#### Excerpt provided
Solves: the 50K-req/s browse spike. Without a denormalized read store, every "list movies in city" would join across movie, show, cinema, cinema_hall on the booking DB — exactly the joins the booking DB is too busy doing transactions to serve.

⑤ Booking Service

Stateless service that handles POST /reserve and POST /confirm. The reserve flow per request: validate input → start a SQL SERIALIZABLE transaction → SELECT ... FOR UPDATE on the requested show_seat rows → if all are FREE, mark them HELD with a 5-minute expiry, register the timer with ActiveReservationsService, COMMIT → return reservation ID. Total budget: under 100ms.

Solves: the contended write path. Without a dedicated booking service, locking semantics would be sprinkled across whatever node happens to handle the request, and you'd never get the discipline needed to prevent double-bookings under 50K req/s.

⑥ Bookings DB (MySQL)

The source of truth for everything that costs money — bookings, payments, the show_seat rows whose status is HELD or BOOKED. MySQL with InnoDB row-locks and SERIALIZABLE isolation. The UNIQUE constraint on (show_id, cinema_seat_id) in the show_seat table is what physically guarantees no double-booking — even if every other line of code had a bug, the DB would refuse the second insert.

#### Recorded data
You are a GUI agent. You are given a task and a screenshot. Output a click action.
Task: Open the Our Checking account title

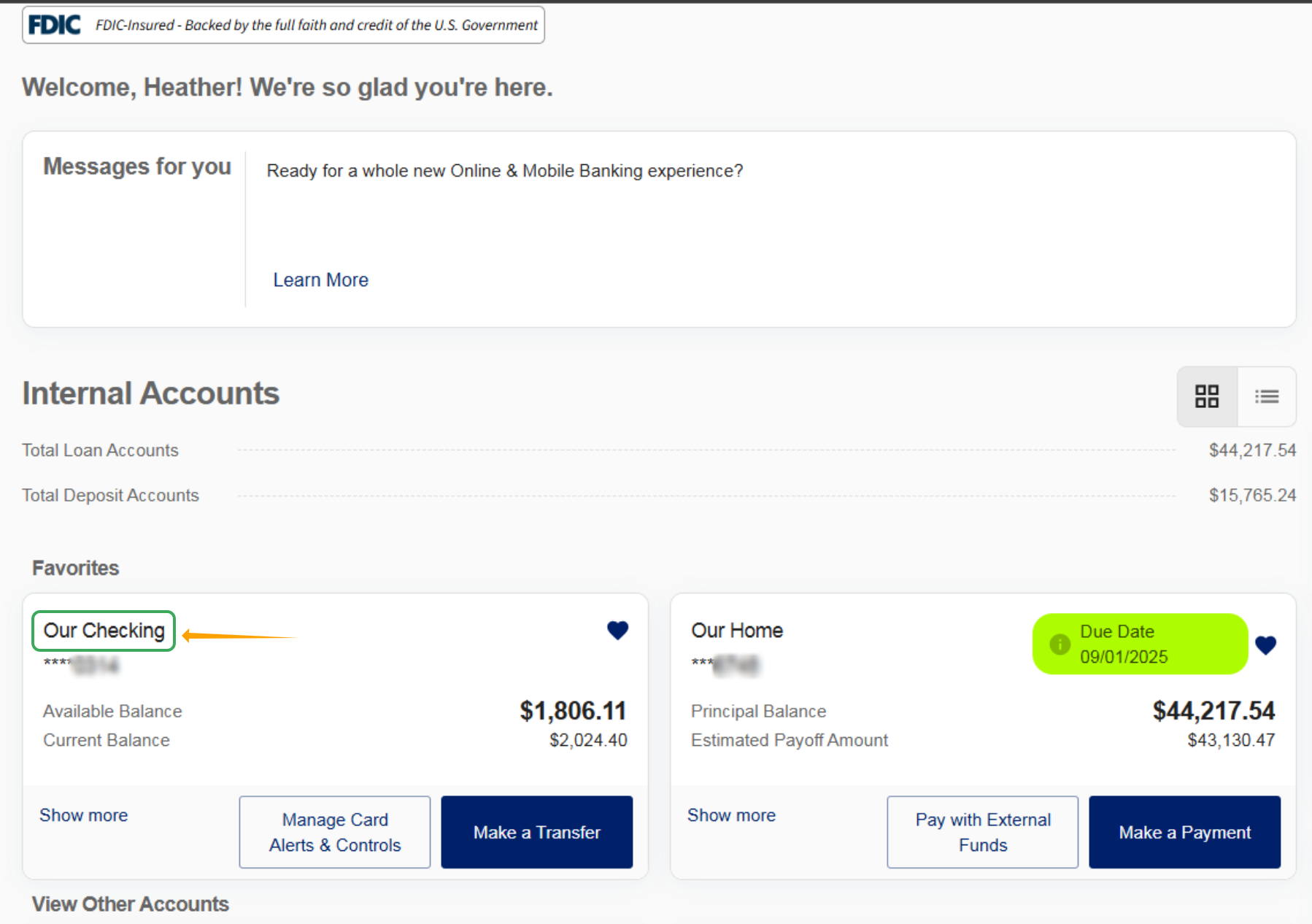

#### Task to carry out
Continue the text on the ticket-booking system design from the point where it stops.

#### Reply to the exercise
Solves: correctness under contention. Without a relational ACID store, you'd be re-implementing SERIALIZABLE in application code on top of an eventually-consistent NoSQL — a battle no team has ever won at this scale.

⑦ ActiveReservationsService

An in-memory map of {show_id → list of (reservation_id, expires_at)} for every reservation that's currently HELD but not yet paid. When a reservation is created, the booking service registers its 5-minute timer here. When the timer rings, this service atomically transitions the seat back to FREE in MySQL and notifies WaitingUsersService "a seat just opened on show X". Backed by the DB — on crash, recover by reading all HELD rows.

Solves: liveness. Without a dedicated timer service, expiring abandoned reservations means polling the DB for "rows where expires_at < now" — a giant scan that gets slower as the table grows. The in-memory timer wheel is O(1) per expiry.

⑧ WaitingUsersService

Per-show FIFO queue of users waiting for seats to free up after a sellout. When the show is full and a fan tries to reserve, they're appended to the queue with a notification handle. When ActiveReservationsService announces "seat freed on show X", this service pops the head of the queue, sends them a "your seats are available — complete checkout in 5 min" push, and starts another 5-minute timer. If they don't claim, they expire out and we try the next person. This is the deli-counter analogy made literal.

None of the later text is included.